━━━━━ Material for the task
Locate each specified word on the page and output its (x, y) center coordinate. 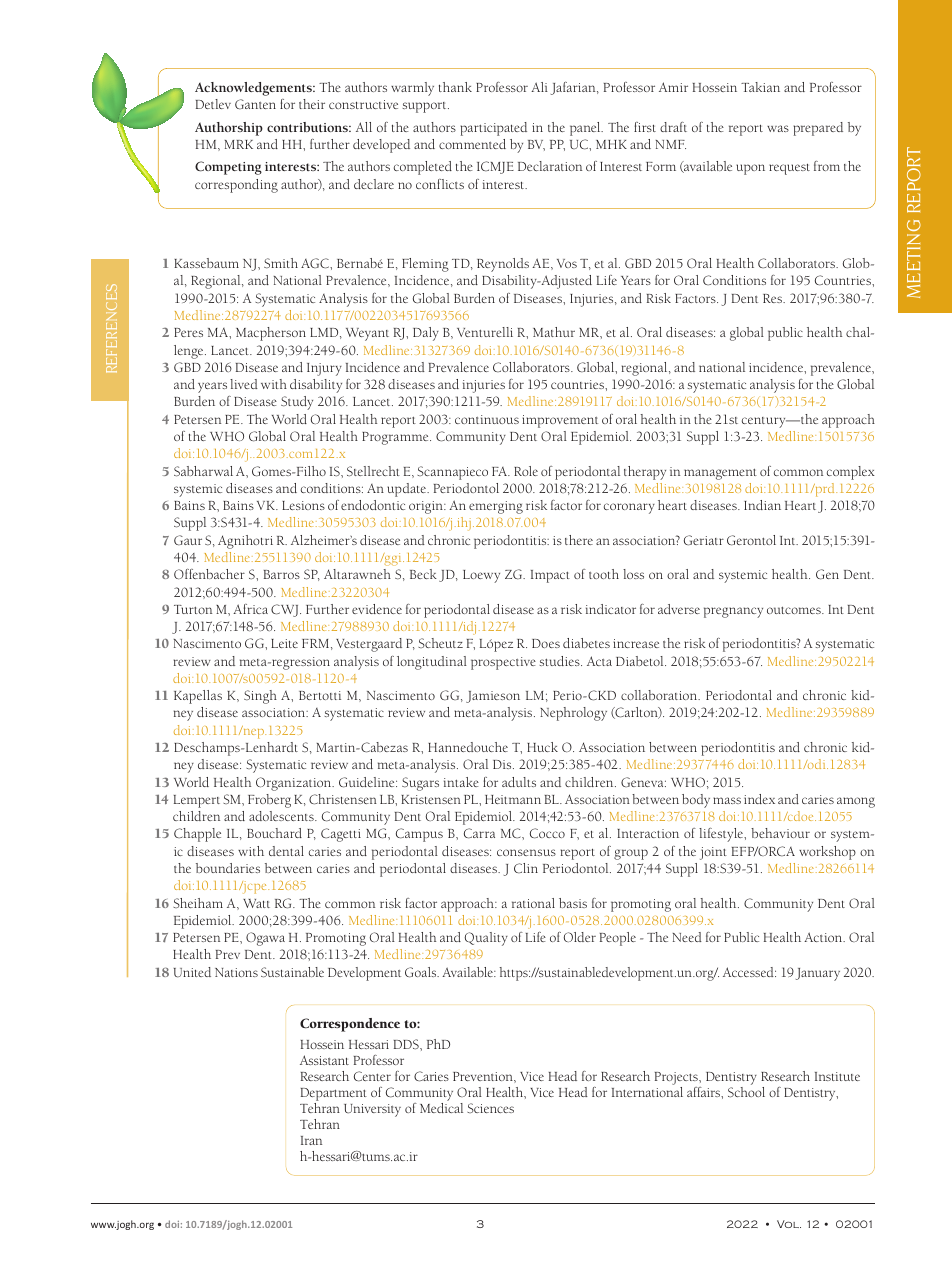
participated (494, 129)
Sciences (490, 1108)
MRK (239, 144)
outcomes (795, 610)
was (778, 128)
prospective (503, 663)
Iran (311, 1140)
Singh (260, 697)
━━━━━━━━━━
Required work:
Copy out the lines above word for word, without the picture.

Response for this exercise:
Locate each specified word on the page and output its (x, y) center coordinate. 
participated (494, 129)
Sciences (490, 1108)
MRK (239, 144)
outcomes (795, 610)
was (778, 128)
prospective (503, 663)
Iran (311, 1140)
Singh (260, 697)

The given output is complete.